Given passage:
Afterwards we went to have some Lebanese appitizers at the Byblos Restaurant and the kids played in the park.
Last night we visited Lido Beach in Zemun. It is located on the northern tip of “Great War Island” (Veliko – big Ratno – war Ostrvo – island). The island is situated at the spot where the Danube River (Dunav in Serbian) splits into its tributary, the Sava River. The island gets its name from the numerous armies that use the island as a launching pad for attacks on the city. The Turks, Serbs, and Austro-Hungarians all used it and the Serbian Army still has a presence on the island today.
In the summer, the city of Belgrade, with the help from the Serbian army, they make a pontoon bridge from the island to the suburb of Zemun. I wanted to check it out so we took the family over last night. There is a small beach on the northern point of the island, called “Lido Beach,” named after the Lido sandbar in Venice, Italy. Of course it was a body of water, so I had to jump in. The kids took off their shoes and splashed in the water a bit. Ocean loved the sand. We will probably head back there sometime. It is much like Ada Ciganlija, but the currents are a bit faster. The island is also a big bird sanctuary so I should try to do some birdwatching.
There have been numerous attempts to develop the island. The Danube occasionally floods it in the spring, which is good for stopping people from putting hotels on it! It is a large green area in the city as you can see from the ariel view. It is supposed to be quite popular swimming beach and they do have a life guard, a couple of restaurants, and two volleyball nets.
Nadia is shown above with the kids at our favorite place for pizza in Belgrade, Brodic. It means “little boat” in Serbian and it is basically a boat and raft, moored along the Sava River, near the Sajam Fair. They serve a sesame seed crust pizza that is absolutely delicious. It is more a hangout place for beers, than a family restaurant, but it has a friendly atmosphere and serves Paulander Wheat Beer, which is a favorite of mine. I highly recommend the “The Pizza Boat” as the expats call it.
We are busy packing for our summer holidays. I’m wrapping things up in the office at school. We bought a new car as our beloved “Eidelweiss” is on her last legs. It is a 2005 Town & Country and it is THE family vehicle. I love that both rows of seats can be stored underneath easily and it is quite luxurious compared to the 1996 Honda we are currently driving. We are trying to figure out a name for the car. The paperwork is taking forever however, and we won’t get our license and registration until we return to Belgrade in August. That is one difficult part of living in Belgrade, sometimes simple things like transferring a car title and registering for a license plates take forever and require several trips to government offices. It is one reason why the economy is bad here, is that it is hard to do simple business transactions because of too much bureaucracy.
I took the kids to the zoo on Sunday while Nadia was getting her hair and nails done. We had a great time. I recommend visiting it with the family. I am ambivalent about zoos. It is good the kids can see the animals and learn about them, but it is basically a prison for animals. The conditions for the animals in the Belgrade Zoo are not great, but in my travels around the world, I’ve seen worse.

Provided data:
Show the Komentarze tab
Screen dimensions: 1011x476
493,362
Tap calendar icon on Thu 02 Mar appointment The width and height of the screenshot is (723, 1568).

Request: Extend the Belgrade family blog post above with a further passage that follows on from its closing remarks about the Belgrade Zoo.

Reply:
Last weekend we went for dinner on a “splav” or raft on the Sava River here in Belgrade. The splavs are all over the river and consist of bars and nightclub (like the example above with the New Railroad Bridge in the background) restaurants, and private weekend cottages. There is a good article on the splavs here if you want to learn more.
The water was so high it flooded the bike path. It is up several meters from its usual depth. We had a snowy winter and rainy spring, and hence the high water situation. The hot, sunny weather finally arrived this week and so we are hoping the rain will go away and we can use the bike path again.
Sunday evening we went out to watch the Russian Ballet perform at the Sava Center here in Belgrade. The Sava Center is a great place, it looks like a Sci Fi movie set from the 1970’s, ie Logan’s Run. The architectural style is a lot of cement, glass, and dark panelling inside.
We went out with friends for dinner first and had a great time. It was the first time I have seen ballet live. The dance form originated in the royal courts of France (hence the name) in the 1500 and 1600’s. It is kind of a stylized form of fencing. It is appropriate that I saw the Russian ballet performance, as that is the country that popularized it around WWI after it was declining for a long time.
I enjoyed the evening. A lot was lost with the format of the performances. It was a “best of” with short pieces from a variety of plays. I think with one full play with context, I could be engaged a bit more with the form. I like dancing and we hold periodic dance contests in the house with the kids. When I showed videos of the performance to Owen and Oliver, they thought it was a bit boring and they preferred the “free style” dance form of Michael Jackson videos. I will attend the ballet again, but will wait for a full performance of a piece.
The dancers were quite flexible which I admired. The outfits were a bit too much (see above) for my taste.
I took a photo Friday evening inside the giant St. Sava’s Church here in Belgrade. The church’s massive dome is 70 meters high and 10,000 people can attend mass. It can be seen from all over city. It is the third largest Orthodox church in the world and the largest neo-Byzantine building constructed in the 20th century. The Byzantine architecture style features a large, central, dome and thin windows to let in light. The inside is truly awe inspiring!
We walked down to the church from the main shopping area. I was surprised to see so many children and families near the church. It sits on a small hill surrounded by a park. There were roller bladers, kids playing tennis on the outside walls of the church, and teenagers riding mopeds up and down the side walks. No holy reverence here which is refreshing to experience. The church was open and a few people were taking photographs and looking around. Oliver and I went inside and were blown away.
As you can see in the photo, work is still being done on the church. Construction did not begin until 1935 and has been interrupted by the numerous wars Serbia has experienced. This is the first Orthodox Church I have been in and I was impressed by the mosaics on the walls, which are another feature of the Byzantine style. The Orthodox Church in Serbia is not under the direction of Greece and is independent and has its own pope (Patriarch) and hence the Serbian flag prominently displayed on the front entrance.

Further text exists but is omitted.